指差していた方は南だったが、これは特に訂正しない。
地球は丸いのだから、どこを指してもそう間違いではあるまい。だいたい船の上なのだし。

こうして見つけた三号突撃砲を(エルヴィンにとっては念願のドイツ戦車である)我がものとし、
翌日の練習試合で初めて戦車を動かした彼女らは、
いよいよ戦車道を本格的に始めることになるのだが、その前に決めなければならないことがあった。

「いや、意外と戦車道、奥が深いぜよ」

学園艦の浴場でのんびり湯に浸かりながら、おりょうが声を響かせた。浮き上がる胸を左衛門佐が横目で見る。

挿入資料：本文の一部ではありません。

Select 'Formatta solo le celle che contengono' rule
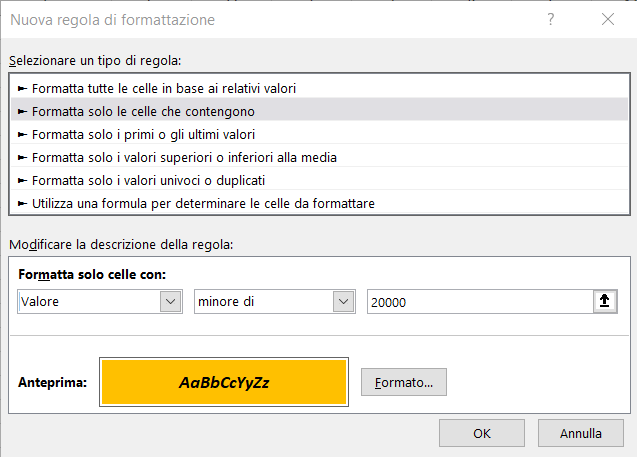Screen dimensions: 637x457 tap(143, 111)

「ポジションとリーダーを決めろって、教官が言ってたが……どうする?」

「えーと、三突は4人で動かすなら、車長、操縦手、砲手、装填手、だったな」

「さすがエルヴィン。詳しいな。車長はエルヴィンでいいんじゃないか? 戦車、一番詳しいだろ?」

「まぁ……そうかもしれないが。戦車道で使う戦車は二次大戦のものまでだし」

「異議なしぜよ」

「うむ。初代ローマ皇帝も、適材適所の人材配置をしてローマ帝国を作り上げたのだ」

「では謹んで拝命するが……でもリーダーはカエサルがやってくれ」

「ええ?」

帽子の代わりに手ぬぐいを頭に載せたエルヴィンが言って、カエサルは顔をしかめた。

「嫌か」

「嫌ってわけじゃないけどさ……」

「戦車道取るときにも、
 カエサルはちょっと歯切れ悪かったよな。何か気がかりなことでもあるのか?」

左衛門佐が湯船を泳いでカエサルの肩を抱く。

「気がかりっていうか……私、実は昔、
 ちょっとだけ……一日だけくらいだけど、戦車道覗いたことあるんだよ」

「へぇ」

「その時さ、ホラ、戦車道って一応体育会系だろ?
 で、車長の指示で動くわけでさ、命令には絶対服従ーみたいなこと言われたんだ。それが嫌ですぐやめちゃったんだけど」

カエサルは口元までぶくぶくと湯船に浸かる。
あまりいい思い出ではない。

そういう競技だよ、と言われたが、
親友が誰かの指示に従っているのが、当時の幼い鈴木貴子には面白くなかったのだ。

もちろん、車外の様子を把握できるのは車長で、
操縦手や砲手は独自の判断ができるほど外の様子を知ることができない以上、
当然の役割分担だとは思う。そのくらいは解るのだが。

「私ら、そういうの、やだなって」

カエサルは言ってから、なんだかせっかく戦車道で盛り上がっていたところに水を差した気がして、湯船に潜った。
しかし、カエサルは、やっとできたこの3人の親友に、友情以外のものを持ち込みたくなかったのだ。
それほど彼女は、この4人組を大切に思っていた。

一年を同じ家で過ごして、生徒会のイベントにも一緒に参加して、
庭で七輪を出してサンマを焼いたり、テレビのチャンネル争いで喧嘩をしたり、お菓子をわけあったり。

せっかく築いたものが変化してしまうことを、鈴木貴子は恐れたのだ。
苦境は友を敵に変える、とガイウス・ユリウス・カエサルは言った。嫌いな言葉だ。